Britain shows the way to our Big Four

Top advisory firms struggling for a dose of reality

Photograph: iStock

Photograph: iStock

 

Poking fun at Britain has become something of a national sport in Ireland over the past couple of years – much of it justified as our near neighbour starts shooting at its foot over issues like Brexit and then expresses surprise that it has hurt itself rather than its intended target.

Their very tardy efforts to contain coronavirus and a somewhat arrogant view that they could ignore global advice and manage better themselves did little to burnish their reputation.

But there are times when our British friends can show the way.

Over the past two weeks, the leading names in UK financial services have shown the way, with partners at the Big Four accountants – KPMG, PwC, EY and Deloitte – announced dramatic cuts in pay of between 20 and 25 per cent to build up cash reserves as work dries up.

EY, for one, made a virtue of saying it hoped the measures would allow it to ensure lower-ranked staff get their jobs and pay.

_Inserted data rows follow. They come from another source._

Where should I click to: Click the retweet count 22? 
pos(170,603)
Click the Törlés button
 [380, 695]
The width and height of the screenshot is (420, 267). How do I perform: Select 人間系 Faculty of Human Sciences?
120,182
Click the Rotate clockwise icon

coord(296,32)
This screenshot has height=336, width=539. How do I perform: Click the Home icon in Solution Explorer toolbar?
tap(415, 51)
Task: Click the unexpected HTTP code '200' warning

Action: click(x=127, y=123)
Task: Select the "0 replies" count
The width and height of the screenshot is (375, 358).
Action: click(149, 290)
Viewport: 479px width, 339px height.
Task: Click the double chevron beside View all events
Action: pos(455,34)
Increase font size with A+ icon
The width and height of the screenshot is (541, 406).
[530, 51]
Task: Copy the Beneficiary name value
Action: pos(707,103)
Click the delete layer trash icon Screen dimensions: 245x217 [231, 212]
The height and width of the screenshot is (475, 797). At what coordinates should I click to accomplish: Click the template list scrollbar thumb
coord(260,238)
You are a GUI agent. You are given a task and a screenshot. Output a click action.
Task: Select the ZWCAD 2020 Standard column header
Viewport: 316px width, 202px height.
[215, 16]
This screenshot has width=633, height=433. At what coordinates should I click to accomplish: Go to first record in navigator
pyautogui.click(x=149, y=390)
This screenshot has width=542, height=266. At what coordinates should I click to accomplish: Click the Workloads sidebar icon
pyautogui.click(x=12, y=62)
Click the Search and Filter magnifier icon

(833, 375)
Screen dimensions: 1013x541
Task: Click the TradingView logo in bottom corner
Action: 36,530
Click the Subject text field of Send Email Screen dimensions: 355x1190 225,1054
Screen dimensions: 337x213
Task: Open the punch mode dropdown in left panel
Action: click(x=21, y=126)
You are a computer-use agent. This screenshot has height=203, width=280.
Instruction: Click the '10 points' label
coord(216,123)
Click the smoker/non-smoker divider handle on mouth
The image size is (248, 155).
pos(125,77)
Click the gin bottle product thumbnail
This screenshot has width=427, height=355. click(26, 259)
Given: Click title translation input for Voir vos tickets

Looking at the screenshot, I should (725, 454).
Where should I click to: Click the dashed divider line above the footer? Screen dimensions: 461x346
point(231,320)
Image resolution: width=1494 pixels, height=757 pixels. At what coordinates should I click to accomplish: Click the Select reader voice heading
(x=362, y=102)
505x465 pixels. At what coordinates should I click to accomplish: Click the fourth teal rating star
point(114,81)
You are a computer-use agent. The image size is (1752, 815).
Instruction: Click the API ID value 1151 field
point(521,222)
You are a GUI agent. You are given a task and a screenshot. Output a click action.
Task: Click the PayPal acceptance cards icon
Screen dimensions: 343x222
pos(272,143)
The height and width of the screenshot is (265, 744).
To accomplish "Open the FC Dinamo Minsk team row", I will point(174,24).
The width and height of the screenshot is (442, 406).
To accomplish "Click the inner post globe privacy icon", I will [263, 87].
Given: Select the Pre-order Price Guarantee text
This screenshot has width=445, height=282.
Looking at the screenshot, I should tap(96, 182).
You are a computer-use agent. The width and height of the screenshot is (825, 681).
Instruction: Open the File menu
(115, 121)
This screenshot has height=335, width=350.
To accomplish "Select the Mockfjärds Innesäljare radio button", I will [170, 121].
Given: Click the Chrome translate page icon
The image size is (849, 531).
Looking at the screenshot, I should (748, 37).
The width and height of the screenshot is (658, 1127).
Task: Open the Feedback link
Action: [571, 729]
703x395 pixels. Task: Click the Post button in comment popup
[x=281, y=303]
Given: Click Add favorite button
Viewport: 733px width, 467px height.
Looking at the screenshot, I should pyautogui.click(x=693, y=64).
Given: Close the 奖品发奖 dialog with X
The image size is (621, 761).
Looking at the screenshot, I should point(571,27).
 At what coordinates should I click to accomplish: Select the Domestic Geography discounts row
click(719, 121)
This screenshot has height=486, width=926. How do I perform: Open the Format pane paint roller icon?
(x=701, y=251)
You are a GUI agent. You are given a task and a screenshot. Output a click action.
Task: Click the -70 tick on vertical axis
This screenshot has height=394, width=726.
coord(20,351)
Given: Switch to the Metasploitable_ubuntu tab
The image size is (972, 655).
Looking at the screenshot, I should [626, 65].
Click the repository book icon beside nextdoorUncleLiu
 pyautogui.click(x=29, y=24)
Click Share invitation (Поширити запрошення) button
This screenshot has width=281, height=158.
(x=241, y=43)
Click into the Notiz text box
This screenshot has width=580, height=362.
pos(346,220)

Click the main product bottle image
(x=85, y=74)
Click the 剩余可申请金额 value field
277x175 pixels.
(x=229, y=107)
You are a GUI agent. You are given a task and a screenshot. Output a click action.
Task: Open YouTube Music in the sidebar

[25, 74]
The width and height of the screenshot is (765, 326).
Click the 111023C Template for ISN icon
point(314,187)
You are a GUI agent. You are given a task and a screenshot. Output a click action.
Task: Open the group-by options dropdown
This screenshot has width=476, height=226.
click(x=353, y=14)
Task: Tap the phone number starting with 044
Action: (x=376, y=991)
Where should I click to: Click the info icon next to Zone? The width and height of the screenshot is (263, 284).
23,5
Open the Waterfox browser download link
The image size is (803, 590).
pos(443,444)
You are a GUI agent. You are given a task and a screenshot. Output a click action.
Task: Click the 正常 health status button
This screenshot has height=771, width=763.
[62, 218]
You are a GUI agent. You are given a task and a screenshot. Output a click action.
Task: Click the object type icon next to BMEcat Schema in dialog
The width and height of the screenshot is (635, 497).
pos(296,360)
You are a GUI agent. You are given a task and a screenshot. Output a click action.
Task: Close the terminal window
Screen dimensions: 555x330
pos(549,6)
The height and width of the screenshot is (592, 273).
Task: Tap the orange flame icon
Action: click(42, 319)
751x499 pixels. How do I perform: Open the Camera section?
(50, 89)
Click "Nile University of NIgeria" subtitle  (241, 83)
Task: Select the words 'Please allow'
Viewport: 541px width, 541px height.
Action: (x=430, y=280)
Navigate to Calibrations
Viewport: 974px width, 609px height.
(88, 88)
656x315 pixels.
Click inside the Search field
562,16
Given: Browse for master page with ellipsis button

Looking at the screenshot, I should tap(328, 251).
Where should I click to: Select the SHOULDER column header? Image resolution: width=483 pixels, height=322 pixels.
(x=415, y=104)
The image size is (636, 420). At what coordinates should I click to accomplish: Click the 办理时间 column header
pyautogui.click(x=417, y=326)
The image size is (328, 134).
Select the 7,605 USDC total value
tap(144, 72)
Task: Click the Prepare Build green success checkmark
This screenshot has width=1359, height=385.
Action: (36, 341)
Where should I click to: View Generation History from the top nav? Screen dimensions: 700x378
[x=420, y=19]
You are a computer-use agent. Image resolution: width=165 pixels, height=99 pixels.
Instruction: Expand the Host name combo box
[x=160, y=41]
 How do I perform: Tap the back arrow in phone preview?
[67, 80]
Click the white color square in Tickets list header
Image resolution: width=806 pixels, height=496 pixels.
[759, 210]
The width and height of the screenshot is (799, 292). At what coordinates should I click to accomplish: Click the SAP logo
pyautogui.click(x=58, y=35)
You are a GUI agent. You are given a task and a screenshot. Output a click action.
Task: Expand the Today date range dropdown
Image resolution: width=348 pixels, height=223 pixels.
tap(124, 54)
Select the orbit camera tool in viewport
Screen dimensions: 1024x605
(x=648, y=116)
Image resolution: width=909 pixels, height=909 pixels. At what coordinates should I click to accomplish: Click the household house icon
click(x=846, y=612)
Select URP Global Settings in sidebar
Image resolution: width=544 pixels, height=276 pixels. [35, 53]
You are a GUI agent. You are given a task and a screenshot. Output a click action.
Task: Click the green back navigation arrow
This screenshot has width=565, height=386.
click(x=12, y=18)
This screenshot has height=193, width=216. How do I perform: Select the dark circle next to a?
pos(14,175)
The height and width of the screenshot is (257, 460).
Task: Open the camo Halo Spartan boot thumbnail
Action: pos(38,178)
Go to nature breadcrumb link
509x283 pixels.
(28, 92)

Other mid-tier players – Mazars, Grant Thornton and BDO – were upfront about the measures they are having to take.

Refreshing transparency

Back home in Ireland? Apart from some refreshing transparency at Deloitte, there was little but some shuffling and mumbling about examining the impact on business. The UK may have been a slow starter but even it has figured out the likely impact on business by now – along with the likes of Central Bank, the ESRI, the IMF and the OECD.

Ironically, on the same day that the top tier here was being asked about their Covid-19 coping strategies, one of them, PwC, was publishing a survey of the views of corporate Ireland – specifically chief financial officers.

Mostly trained accountants, they were significantly more despondent even than their international counterparts, with 96 per cent reporting that the crisis was causing great concern. Over a quarter expected their companies to lay off staff in the next month, with 39 per cent expecting temporary furloughing of employees. Fairly stark and fairly frank.

Perhaps PwC’s partners, and their peers, might like to take a leaf from it.